DEV Community

1.4.9 Planner Preprocessing: Subquery Pull-up, Predicate Pushdown, Equivalence Classes

1.4.9 Planner Preprocessing: Subquery Pull-up, Predicate Pushdown, Equivalence Classes

So far we have seen the planner build candidate paths and rank them by cost, choose join methods and join orders, and estimate those costs from statistics. But before any of that cost comparison begins, the planner does something else first. It takes the incoming Query tree and rewrites it once into a shape that is easier to optimize. That rewriting is preprocessing.

In processing order, preprocessing is the planner's very first step. Yet why it pays off only becomes clear once you understand cost and joins. Why it is cheap to shrink the rows entering a join is explained by join cost, and why it matters to manufacture a missing join condition to avoid a Cartesian product is explained by join order. That is why a step that runs first in processing is the last one we look at in this book.

Preprocessing Rewrites the Query Tree Before Cost Comparison Starts

The planner's entry point runs preprocessing once for each Query it receives. The function that gathers this work is subquery_planner. The name makes it sound like it only deals with subqueries, but it actually does everything that should happen exactly once per Query object. Only after that preparation finishes does the cost-based candidate comparison begin.

One thing is worth pinning down here. The rewriter from chapter 1.3 also rewrites the Query tree, but its purpose is different from this preprocessing. The rewriter expands views into their contents, injects RLS policies as conditions, and fills in default values for columns omitted from an INSERT. In other words, it settles what the query actually means. Preprocessing does not touch that settled meaning at all. It leaves the rows that will come out exactly as they are, and rearranges only the shape of the tree so the same result can be produced more cheaply. If the rewriter finishes deciding "what to do," preprocessing is the first trimming of "how to do it."

Why Rewrite at All?

The Query tree the rewriter hands over still carries the shape the SQL author wrote. People write for readability, not for the planner's convenience. For clarity they wrap parts of the query in subqueries and pile several conditions into one WHERE clause. Leave that shape alone, and the cost and join comparison never sees the better candidates. A condition that only needs to filter one table tags along all the way to the join and inflates the join's input, and with no join condition spelled out in the SQL, the only join order available between two tables is a Cartesian product.

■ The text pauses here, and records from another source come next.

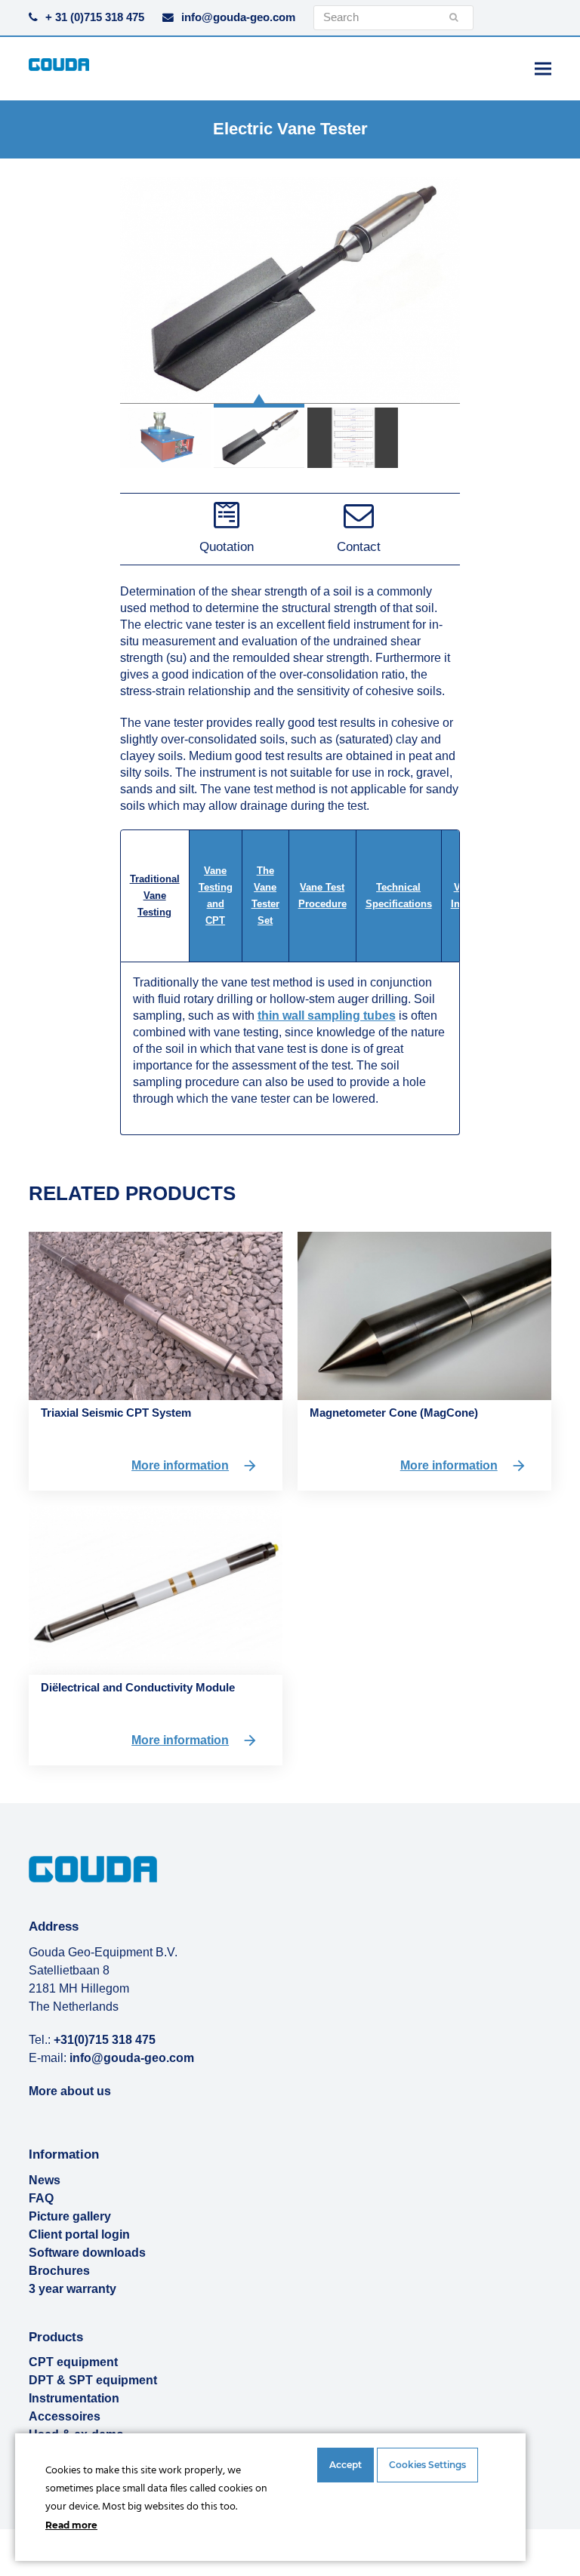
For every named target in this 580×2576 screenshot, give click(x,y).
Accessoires (64, 2416)
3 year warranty (72, 2288)
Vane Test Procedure (322, 895)
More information (180, 1465)
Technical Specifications (399, 895)
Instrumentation (74, 2398)
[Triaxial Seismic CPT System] (155, 1315)
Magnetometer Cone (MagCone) (394, 1412)
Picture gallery (70, 2216)
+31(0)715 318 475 (105, 2039)
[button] (543, 68)
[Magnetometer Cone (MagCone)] (424, 1315)
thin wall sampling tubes (327, 1015)
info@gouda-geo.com (238, 17)
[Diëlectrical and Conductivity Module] (155, 1589)
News (44, 2180)
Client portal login (79, 2234)
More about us (70, 2091)
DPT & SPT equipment (93, 2380)
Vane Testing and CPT (216, 895)
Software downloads (87, 2252)
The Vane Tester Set (265, 895)
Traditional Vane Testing (155, 895)
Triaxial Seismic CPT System (116, 1412)
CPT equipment (73, 2362)
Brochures (59, 2270)
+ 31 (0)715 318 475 (94, 17)
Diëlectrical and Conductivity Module (138, 1687)
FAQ (41, 2198)
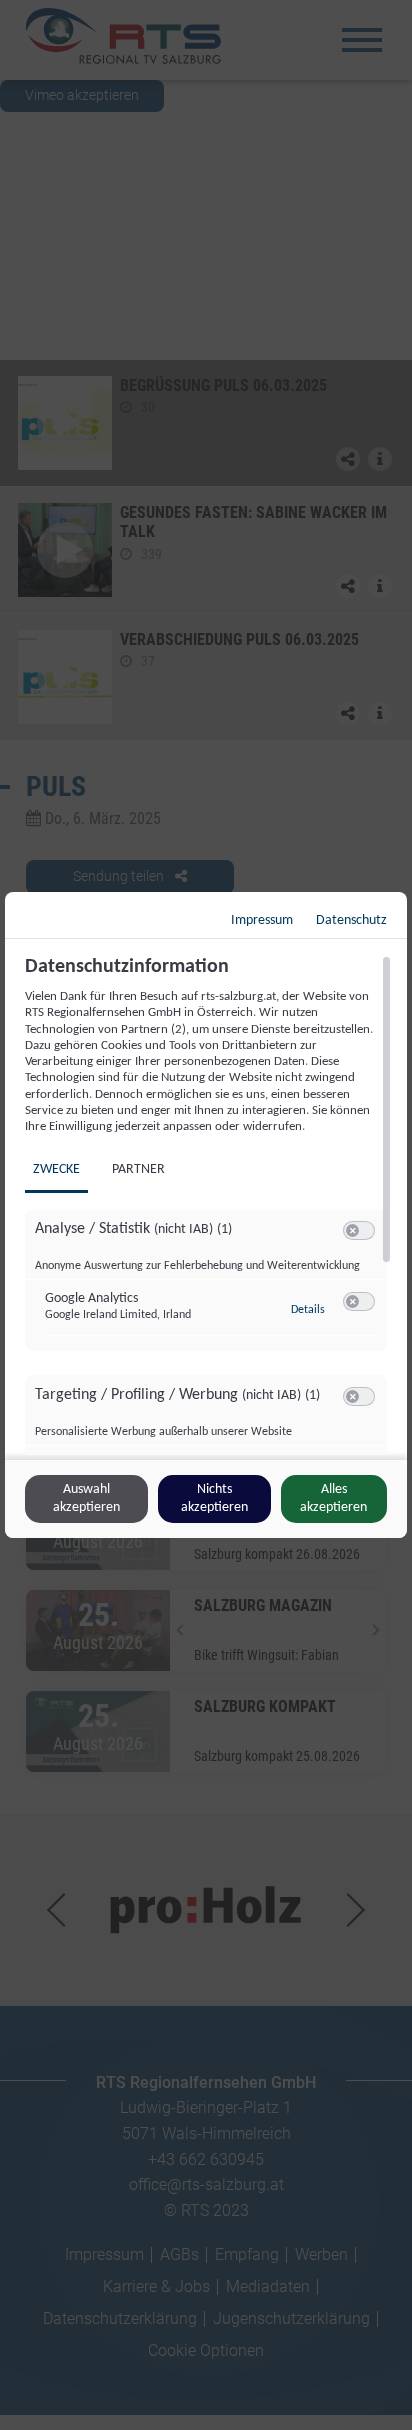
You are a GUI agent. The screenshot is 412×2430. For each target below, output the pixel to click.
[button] (352, 1230)
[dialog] (206, 1215)
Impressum (262, 920)
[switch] (359, 1231)
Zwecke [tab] (56, 1169)
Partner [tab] (138, 1169)
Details (308, 1310)
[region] (208, 1205)
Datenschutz (351, 920)
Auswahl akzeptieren (86, 1498)
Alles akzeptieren (333, 1498)
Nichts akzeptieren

Preprocessing tidies up this shape so the cost comparison gets to see all its candidates. The five sections that follow look at that tidying one piece at a time.

Pull Subqueries Up Into the Parent Query

The first thing it does is pull subqueries in the FROM clause up into the parent query. Merging a subquery into the parent as a single level is called flattening, or subquery pull-up, in the sense of lifting the subquery upward. It runs in the opposite direction from the predicate pushdown we will see later, which pushes conditions down.

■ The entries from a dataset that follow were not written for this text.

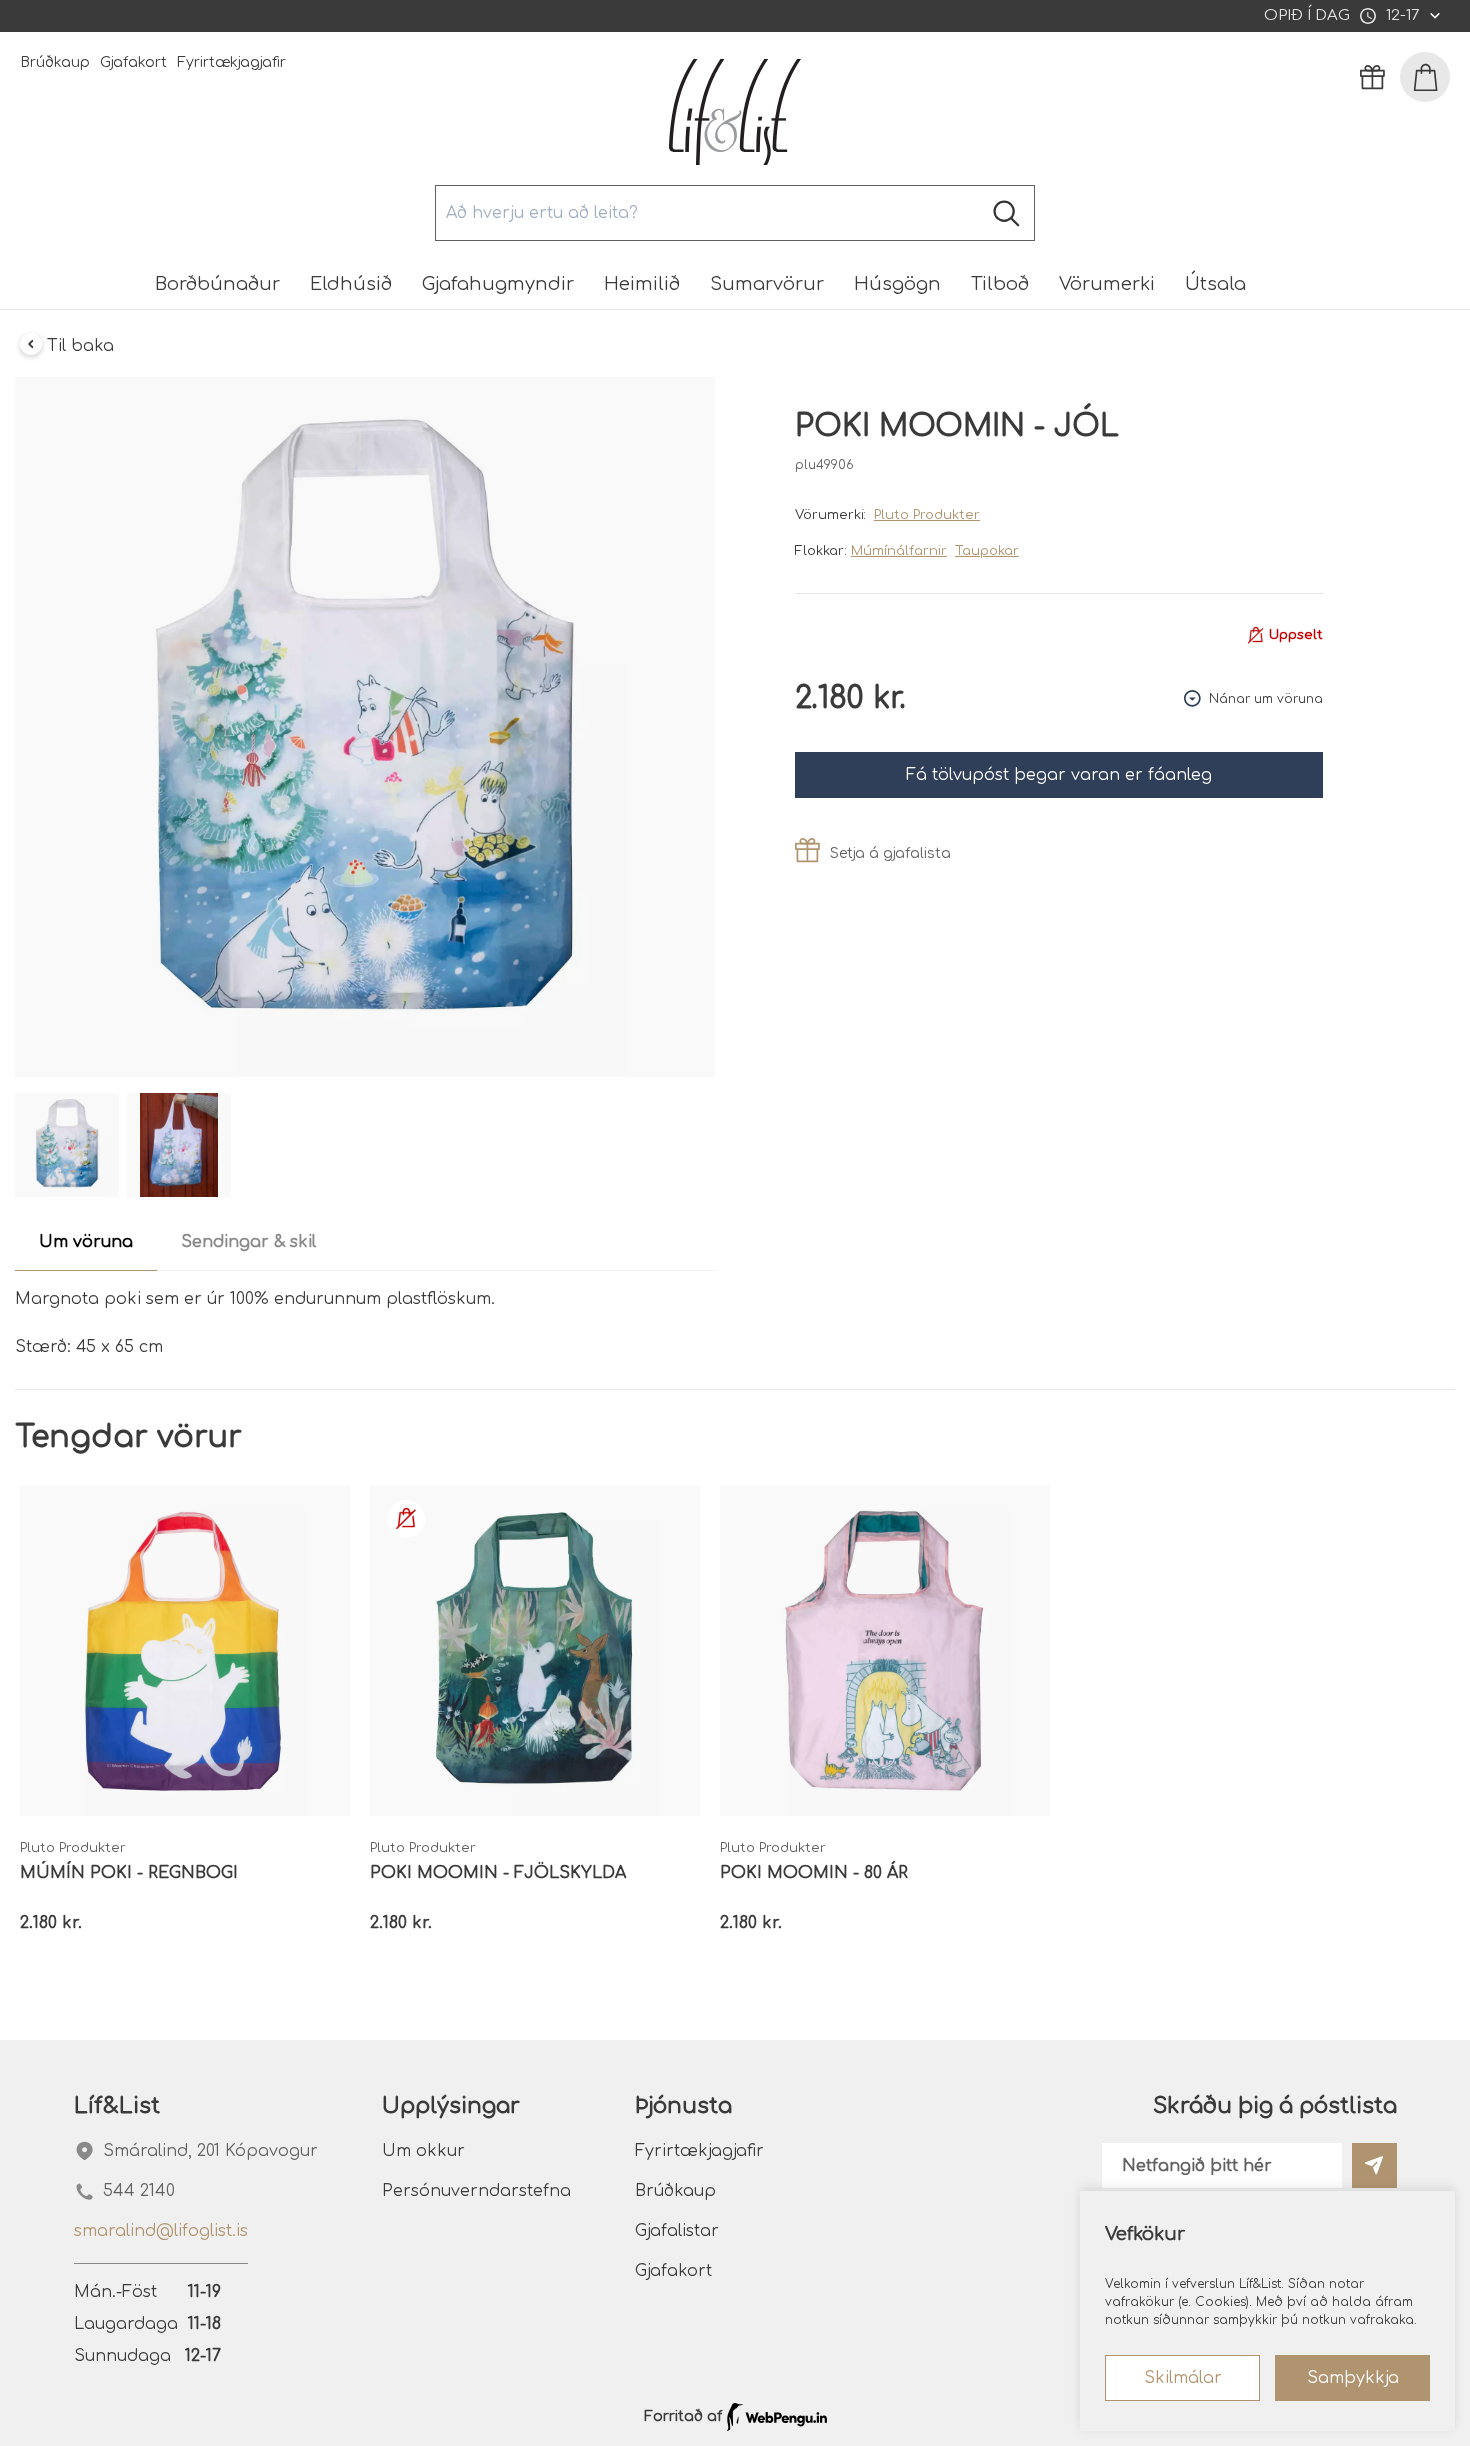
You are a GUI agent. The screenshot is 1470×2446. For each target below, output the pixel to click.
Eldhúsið (351, 284)
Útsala (1215, 284)
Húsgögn (897, 284)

Take this query as an example:

SELECT *
FROM ( SELECT * FROM customers WHERE status = 'active' ) c
JOIN orders o ON c.id = o.customer_id;

The author wrapped the part that selects only active customers in a subquery to keep it readable. If the planner leaves this subquery as is, selecting active customers and joining with orders split into two stages. The inner subquery first produces an intermediate result of "active customers," and the outer query joins that result with orders. The problem is that because these two stages are processed separately, the planner cannot put customers and orders together into its join-order search. customers is trapped inside the subquery while orders sits outside, so the two belong to different processing units.

Flattening removes this boundary. It pulls the subquery up into the parent query, conceptually turning the query above into this shape:

SELECT *
FROM customers c
JOIN orders o ON c.id = o.customer_id
WHERE c.status = 'active';

The SQL above is not text that actually gets re-emitted; it just renders the result of the tree transformation in SQL form. Now customers and orders are two tables in the same query, and the planner can put both into its join-order search to compare which one to read first and how to join them. The WHERE status = 'active' condition also moves outward and becomes a target for the predicate pushdown we will see shortly.

Not every subquery can be merged. If the subquery contains aggregation (GROUP BY or aggregate functions), window functions, DISTINCT, LIMIT, ordering, or HAVING, it is not merged. These features need the subquery computed as one closed result for its meaning to be preserved. For instance, if the subquery computes per-customer order totals with GROUP BY, mixing and merging it with the outer table breaks the aggregation grouping. So the planner only pulls up simple subqueries that produce the same result either way, and plans the rest as closed units on their own.

IN and EXISTS subqueries that appear in a WHERE clause or a JOIN condition are handled similarly. Conditions like WHERE customer_id IN (SELECT ...) or WHERE EXISTS (SELECT ...) are converted into joins when possible. Converting them lets the planner pick an order and method like any other join and optimize it, instead of checking the subquery separately for each outer row. This internal form of an IN or EXISTS turned into a join is called a semi-join, and it is not SQL syntax. The author does not write SEMI JOIN; the planner turns the IN or EXISTS into a kind of join internally.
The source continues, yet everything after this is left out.